Understanding the brain better requires innovative techniques to observe its activities.
At the core of this aim is a molecular engineering initiative led by two research teams from the European Molecular Biology Laboratory (EMBL). Their work has resulted in a groundbreaking technique to produce photoacoustic probes specifically for neuroscience, with their results published in the Journal of the American Chemical Society.
“Photoacoustics allow us to visualize a complete mouse brain, but we previously lacked optimal probes for observing neuronal activity,” stated Robert Prevedel, an EMBL group leader and one of the senior authors of the study. To address this technological hurdle, he collaborated with Claire Deo, another EMBL group leader and senior author, who specializes in chemical engineering.
“We have demonstrated our ability to label neurons in specific areas of the brain with sufficiently bright probes, detectable by our custom photoacoustic microscope,” Prevedel explained.
Researchers can gain insights into biological processes by monitoring specific chemicals, such as ions or biomolecules. Photoacoustic probes serve as ‘reporters’ for challenging-to-detect chemicals by selectively binding to them. When illuminated by lasers, these probes absorb light and emit sound waves that specialized imaging technology can capture. However, thus far, researchers have struggled to create targeted reporters that can visualize brain functions tailored for photoacoustic applications.
Although some scientists have tried using synthetic dyes as photoacoustic reporters for neuronal activity, there have been challenges in controlling their placement and what they label. While proteins have proven helpful for tagging particular molecules, they have yet to result in effective photoacoustic probes for monitoring overall neural activity across the brain.
“In our research, we combined the strengths of both types of sensors—a protein and a thoughtfully designed synthetic dye—to label and visualize neurons in specific targeted areas,” remarked Alexander Cook, the first author of the study and a predoctoral fellow in Deo’s group. Rational design approaches utilize existing knowledge and concepts to construct molecules with desired properties, rather than randomly creating and testing various compounds. “Moreover, our probe doesn’t just provide a static view; it offers a reversible dynamic response to calcium, which indicates neuron activity,” Cook added.
According to Deo, the development of this technology faced significant obstacles. Since photoacoustic probes had not been extensively researched, the team lacked a method to assess the probes they were designing.
To address this, the project launched with the help of Nikita Kaydanov, a co-author and predoctoral fellow in the Prevedel Group, who created a custom spectroscopy setup. “There is currently no ready-made setup available to measure photoacoustic signals from probes in test tubes or cuvettes, so we built our own,” Kaydanov explained. “We designed a photoacoustic spectrometer to evaluate and refine the probes we developed.”

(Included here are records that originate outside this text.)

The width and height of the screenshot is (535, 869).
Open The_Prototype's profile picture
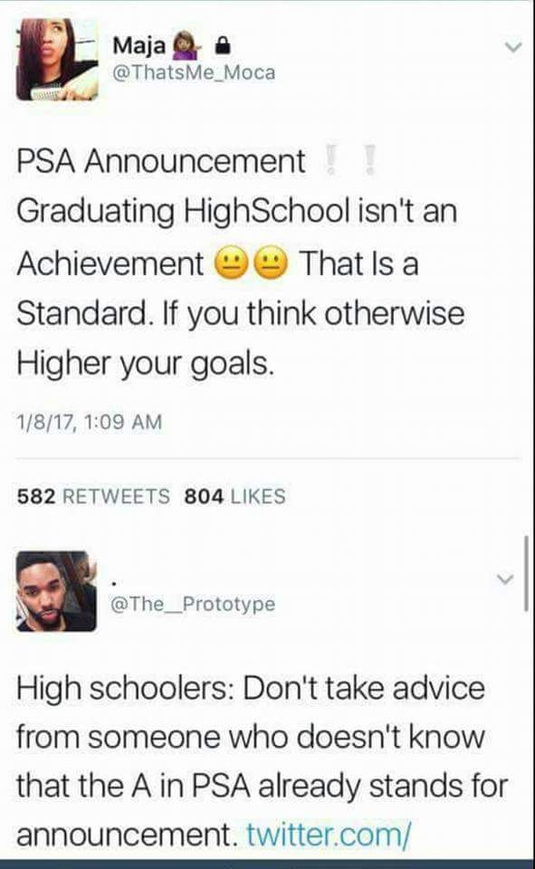[56, 591]
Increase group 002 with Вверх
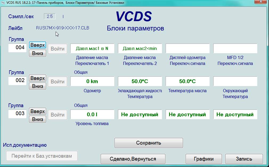This screenshot has width=269, height=167. click(38, 78)
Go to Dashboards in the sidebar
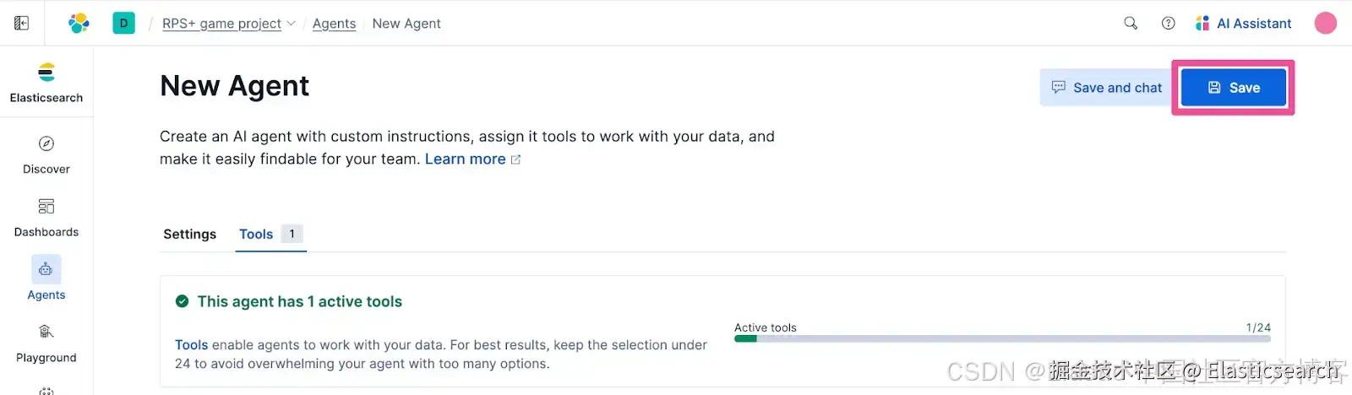This screenshot has width=1352, height=395. (46, 218)
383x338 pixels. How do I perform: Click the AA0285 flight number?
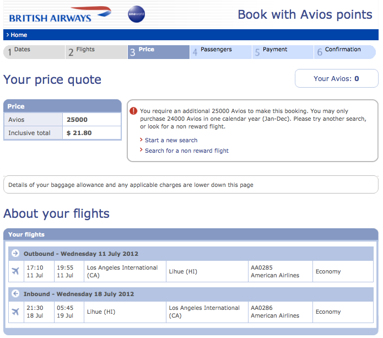pyautogui.click(x=262, y=267)
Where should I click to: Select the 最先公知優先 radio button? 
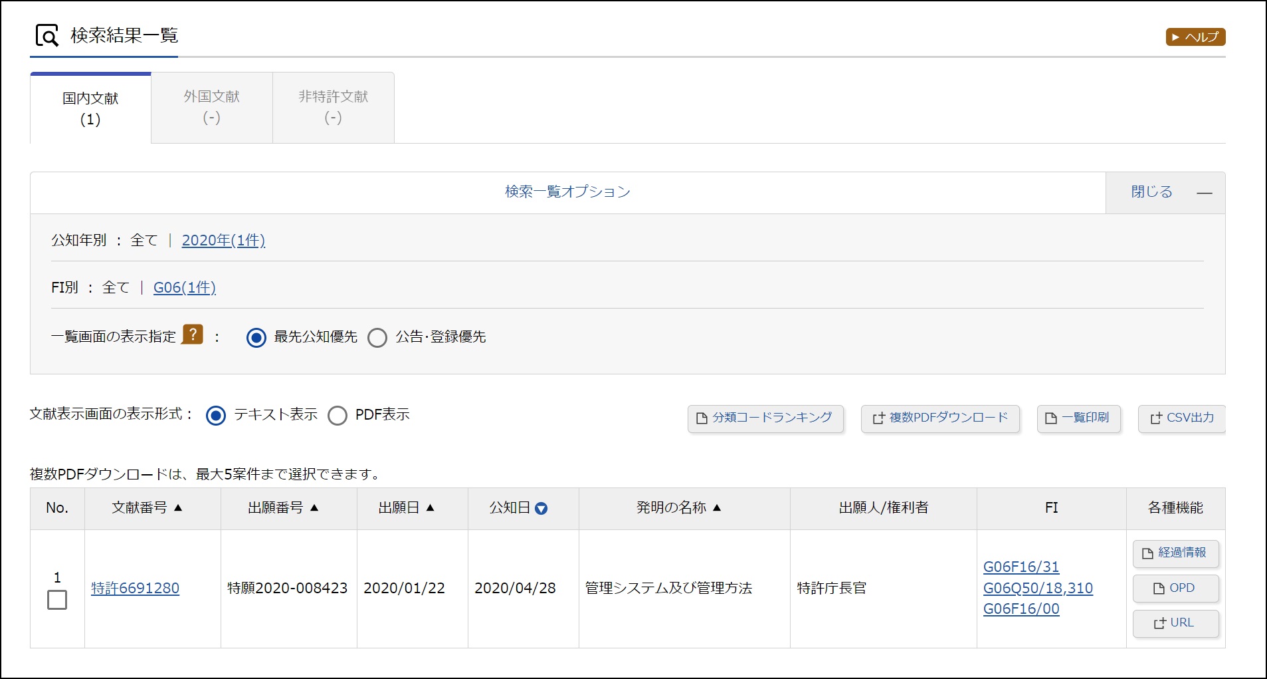tap(256, 338)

“This facilitated the evaluation and characterization of our probes, allowing us to assess key questions,” Deo noted. “Did they generate a detectable photoacoustic signal? Are they sufficiently sensitive? This guided our next steps.”
However, the researchers did not want to stop at developing probes that only function in a test vial. Their goal was to investigate the performance of the probes in real-world applications. They successfully figured out how to introduce the probes into a mouse brain and detected photoacoustic signals from neurons in the targeted areas.
“While we are thrilled with our advancements, we must emphasize that this is merely the initial generation of these probes,” Deo stated. “They represent a promising pathway, yet we have extensive work ahead of us. This serves as a strong preliminary demonstration of what our system can facilitate and its potential to enhance our understanding of brain functions.”
Looking ahead, the next steps involve refining the dye delivery system and verifying their effectiveness for dynamic imaging within cells.
“One of EMBL’s advantages is its capacity to bring together experts from various fields,” Prevedel highlighted. “We’re both developers in distinct ways—my group focuses on instrumentation, while Claire’s group concentrates on molecular tools. Collaborating with neuroscientists who actively test these tools creates a unique research environment, one that can only be found at EMBL.”